As of April 2010 glyphs will be changed, the main differences being:
Compatability with previous versions of ACEDB/ Otterlace will be maintained.
Here's a summary of glyph configuration by way of examples.
[my-other-style] mode=alignment # here glyphs are sub-features # and the styles to use are specified here: sub-features = homology:red-triangles; splice: blue-diamond ;polyA: polyA-tail [my-glyph-style] # can be for feature type glyph or sub-feature glyph = shape # shape to draw (both ends) glyph-3 = shape # shape to draw (bottom end) glyph-5 = shape # shape to draw (top end) glyph-3-rev = shape # shape to draw (bottom end) reverse strand glyph-5_rev = shape # shape to draw (top end) reverse strand glyph-score-mode = width height size # change size according to score glyph-score-mode = alt # change colour according to threshold glyph-threshold = X glyph-strand = flip-x flip-y # invert if on reverse strand glyph-align = left right # (defaults to centre if not specified) # style width must be set # see 'Aligning Glyphs' below for some useful comments glyph-colours = pink # for sub feature glyphs glyph-alt-colours = turquoise
[3-frame-splice] mode = glyph width=30.0 # make enough space for left and right pointing hooks frame-mode=only-1 # is frame specific so will use the colours, display in 1 column strand-specific=true show-reverse-strand=false # NB there are no rev strand features show_when_empty=false score-mode=width min-score= -2.0 # as in previous ACEDB style max-score = 4.0 glyph-5 = up-hook glyph-3 = dn-hook colours = normal fill grey # for central vertical line if we draw it frame0-colours = normal fill red; normal border red frame1-colours = normal fill green; normal border green frame2-colours = normal fill blue; normal border blue bump-mode=unbump
These are a little non standard.
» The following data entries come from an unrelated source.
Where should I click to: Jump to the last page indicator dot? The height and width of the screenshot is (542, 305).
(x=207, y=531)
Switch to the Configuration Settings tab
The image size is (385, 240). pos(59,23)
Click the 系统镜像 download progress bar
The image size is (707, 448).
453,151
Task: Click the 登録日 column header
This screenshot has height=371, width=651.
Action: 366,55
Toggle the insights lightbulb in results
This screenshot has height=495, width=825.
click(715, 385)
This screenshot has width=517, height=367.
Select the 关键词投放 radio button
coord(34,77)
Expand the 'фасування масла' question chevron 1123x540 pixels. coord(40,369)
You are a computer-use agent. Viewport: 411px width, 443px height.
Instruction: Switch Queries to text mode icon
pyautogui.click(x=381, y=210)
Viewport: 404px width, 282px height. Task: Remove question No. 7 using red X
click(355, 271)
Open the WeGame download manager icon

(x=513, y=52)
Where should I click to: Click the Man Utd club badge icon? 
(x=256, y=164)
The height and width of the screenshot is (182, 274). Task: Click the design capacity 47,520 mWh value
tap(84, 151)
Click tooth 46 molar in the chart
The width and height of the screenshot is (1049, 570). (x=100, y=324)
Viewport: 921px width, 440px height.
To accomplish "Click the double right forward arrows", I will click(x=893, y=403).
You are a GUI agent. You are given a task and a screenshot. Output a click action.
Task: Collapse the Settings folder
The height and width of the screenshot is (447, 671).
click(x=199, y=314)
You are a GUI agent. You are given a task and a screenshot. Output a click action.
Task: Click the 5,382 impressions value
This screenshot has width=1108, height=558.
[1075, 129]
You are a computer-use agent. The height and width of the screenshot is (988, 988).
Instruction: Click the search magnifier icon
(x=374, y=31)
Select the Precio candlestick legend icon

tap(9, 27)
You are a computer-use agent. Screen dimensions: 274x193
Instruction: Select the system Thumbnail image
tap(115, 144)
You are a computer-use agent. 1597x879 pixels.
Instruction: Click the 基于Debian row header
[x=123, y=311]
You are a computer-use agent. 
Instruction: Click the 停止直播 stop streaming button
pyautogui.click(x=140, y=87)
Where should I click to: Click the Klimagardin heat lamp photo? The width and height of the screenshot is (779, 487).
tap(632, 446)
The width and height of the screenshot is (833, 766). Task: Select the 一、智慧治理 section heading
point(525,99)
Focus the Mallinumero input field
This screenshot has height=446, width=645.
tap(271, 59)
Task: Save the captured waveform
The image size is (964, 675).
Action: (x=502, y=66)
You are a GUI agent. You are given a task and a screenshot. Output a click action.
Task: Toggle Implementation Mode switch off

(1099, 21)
The data is for the forwards strand only and the min and max scores can be set in the GeneFinder application and typically are -2.0 to +4.0. These scores are the log probability of there being a splice site, so -ve values (hooks on the left) are less likely than random.
If the score for a glyph is -ve then the width factor calculated will also be -ve and this will cause the glyph to be reflected in the origin, which itself will be calculated off centre in the column as min and max are not symetrical.
Note that 3-Frame splice markers are generated by the GeneFinder program and currently require ACEDB to be running. They are also explicitly only for the forward strand (meaningless with reverse complemented data) and the style above is designed to hide them when reverse complemented.
Note also that the 5' and 3' feature attributes from GeneFinder are Intron-centric and therefore are the opposite sense to that normally used in ZMap.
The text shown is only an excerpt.